> **EXERCISE REQUIREMENTS**: From the entries below, pull out each line where "will" appears.

> **WORKING DATA**:
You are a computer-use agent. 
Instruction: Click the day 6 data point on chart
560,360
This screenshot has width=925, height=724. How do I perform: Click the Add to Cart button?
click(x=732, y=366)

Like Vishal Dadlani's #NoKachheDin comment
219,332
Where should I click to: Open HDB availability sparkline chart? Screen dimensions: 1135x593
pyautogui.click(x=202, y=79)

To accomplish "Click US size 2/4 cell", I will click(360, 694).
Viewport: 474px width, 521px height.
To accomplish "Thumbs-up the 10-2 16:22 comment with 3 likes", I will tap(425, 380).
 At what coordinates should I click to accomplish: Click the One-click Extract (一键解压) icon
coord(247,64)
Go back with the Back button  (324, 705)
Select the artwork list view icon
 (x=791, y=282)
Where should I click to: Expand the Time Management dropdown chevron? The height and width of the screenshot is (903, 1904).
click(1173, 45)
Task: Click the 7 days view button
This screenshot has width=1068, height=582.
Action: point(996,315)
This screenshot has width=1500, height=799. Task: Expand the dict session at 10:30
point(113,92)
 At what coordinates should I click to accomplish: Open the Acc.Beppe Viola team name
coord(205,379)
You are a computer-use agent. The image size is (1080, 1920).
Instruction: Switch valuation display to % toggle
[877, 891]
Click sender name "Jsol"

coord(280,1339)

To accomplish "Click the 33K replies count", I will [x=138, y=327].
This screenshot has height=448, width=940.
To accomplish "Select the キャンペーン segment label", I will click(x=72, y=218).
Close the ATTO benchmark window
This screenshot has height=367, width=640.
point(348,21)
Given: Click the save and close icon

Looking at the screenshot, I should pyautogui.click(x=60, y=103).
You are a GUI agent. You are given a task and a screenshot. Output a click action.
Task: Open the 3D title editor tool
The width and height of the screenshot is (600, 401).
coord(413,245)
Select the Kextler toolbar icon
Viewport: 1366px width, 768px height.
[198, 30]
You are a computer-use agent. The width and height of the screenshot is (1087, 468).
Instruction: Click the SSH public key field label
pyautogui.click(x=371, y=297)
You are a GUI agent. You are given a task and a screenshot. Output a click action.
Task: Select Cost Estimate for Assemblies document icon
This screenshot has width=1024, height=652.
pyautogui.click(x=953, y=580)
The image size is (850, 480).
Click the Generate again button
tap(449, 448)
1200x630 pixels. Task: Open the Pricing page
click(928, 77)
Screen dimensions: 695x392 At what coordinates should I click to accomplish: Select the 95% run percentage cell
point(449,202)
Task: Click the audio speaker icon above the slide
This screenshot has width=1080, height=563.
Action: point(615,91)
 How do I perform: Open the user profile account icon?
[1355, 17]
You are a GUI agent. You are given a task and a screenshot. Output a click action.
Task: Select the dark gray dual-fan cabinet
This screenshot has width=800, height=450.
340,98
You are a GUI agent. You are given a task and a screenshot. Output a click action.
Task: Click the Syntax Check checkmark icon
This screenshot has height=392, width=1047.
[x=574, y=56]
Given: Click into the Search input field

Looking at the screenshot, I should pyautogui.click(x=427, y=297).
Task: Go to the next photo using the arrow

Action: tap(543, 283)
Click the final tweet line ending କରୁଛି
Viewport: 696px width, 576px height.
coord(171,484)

> **RESPONSE**:
To accomplish "Click US size 2/4 cell", I will click(360, 694).
To accomplish "Thumbs-up the 10-2 16:22 comment with 3 likes", I will tap(425, 380).
To accomplish "Click the 33K replies count", I will [x=138, y=327].
To accomplish "Select the キャンペーン segment label", I will click(x=72, y=218).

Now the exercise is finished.